Keypoint: The Colorado Senate unanimously passed the Colorado Privacy Act after amending the bill to add back many of the privacy protections previously removed.
On May 26, 2021, the Colorado Senate unanimously passed the Colorado Privacy Act. The bill now moves to the State Assembly. The Colorado legislature is scheduled to close on June 12 so we will know in just a matter of weeks (if not sooner) if Colorado will become the third state to enact broad consumer privacy legislation.
Two House sponsors were added to the bill – Republican Terri Carver and Democrat majority co-whip Monica Dunn. The addition of bipartisan House sponsors perhaps signals that the bill has momentum to pass the House.
Notably, the Senate significantly amended the bill from the version previously passed by the Senate Business, Labor & Technology Committee. As discussed in our May 12 post, the Senate committee had revised many of the bill’s pro-consumer provisions to pro-business provisions. The bill that ultimately passed the Senate (see here) reverted many of those changes. Below is a summary of some of the notable revisions.
Opt In for Collection of Sensitive Data
The bill restores the requirement that controllers obtain consumer consent prior to collecting sensitive data.

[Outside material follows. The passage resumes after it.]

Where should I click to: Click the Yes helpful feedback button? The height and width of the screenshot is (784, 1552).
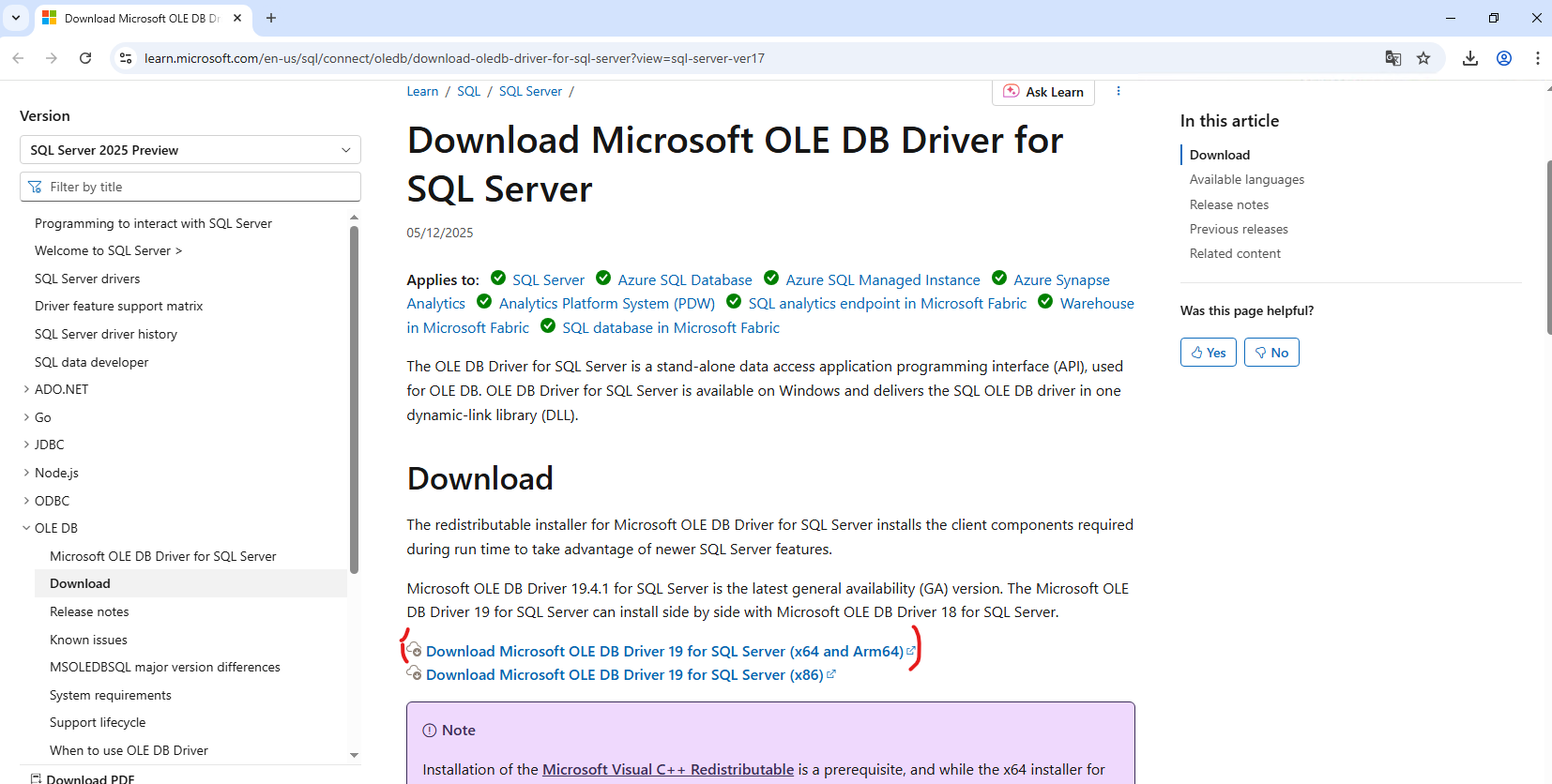coord(1208,353)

The Senate committee version had replaced the consent requirement with a notice and opt-out provision.
Modified Definition of “Consent”
The bill defines “consent” to mean a “clear, affirmative act signifying a consumer’s freely given, specific, informed and unambiguous agreement, such as a written statement, including by electronic means or other clear, affirmative action by which the consumer signifies agreement to the processing of personal data relating to the consumer for a narrowly defined particular purpose.”
Consent does not include (a) “acceptance of a general or broad terms of use or similar document that contains descriptions of personal data processing along with other, unrelated information”; (b) “hovering over, muting, pausing, or closing a given piece of content”; and (c) “agreement obtained through dark patterns.”
Dark patterns, which is a new term, is defined as a “user interface designed or manipulated with the substantial effect of subverting or impairing user autonomy, decision making, or choice.”
Modified Definition of “Sale”
The definition of sale was expanded. It no longer is limited to personal data transferred “for purposes of licensing or selling personal data at the third party’s discretion to additional third parties.”
New Data Processor Contract Requirements
The bill now prescribes certain contractual requirements between controllers and processors similar to the California Privacy Rights Act and Virginia Consumer Data Protection Act.
Enforcement – Sunset of Right to Cure
The Attorney General and district attorneys must still provide an entity notice and allow sixty (60) days to cure any alleged violation, but this provision will sunset on January 1, 2025.
Clear and Conspicuous Opt Out
Controllers that process personal data for purposes of targeted advertising or the sale of personal data must “provide a clear and conspicuous method to exercise the right to opt out of the processing” of such data. Controllers need to present this opt-out method “clearly and conspicuously in any privacy notice required to be provided” by the bill and “in a clear, conspicuous, and readily accessible location outside the privacy notice.”
Universal Opt-Out Mechanism
Effective January 1, 2024, a controller that processes personal data for purposes of targeted advertising or the sale of personal data must allow consumers to exercise the right to opt out of the processing of such processing through a “user-selected universal opt-out mechanism.” The Attorney General’s office is permitted to promulgate regulations for technical specifications for such mechanism by December 31, 2023. The bill sets forth a number of requirements for those regulations.
Modified Right to Deletion
The right to deletion is no longer limited to data “provided to the controller.”
Pseudonymous Data
The bill removes all references to pseudonymous data.
Effective Date
The Colorado Privacy Act would go into effect July 1, 2023.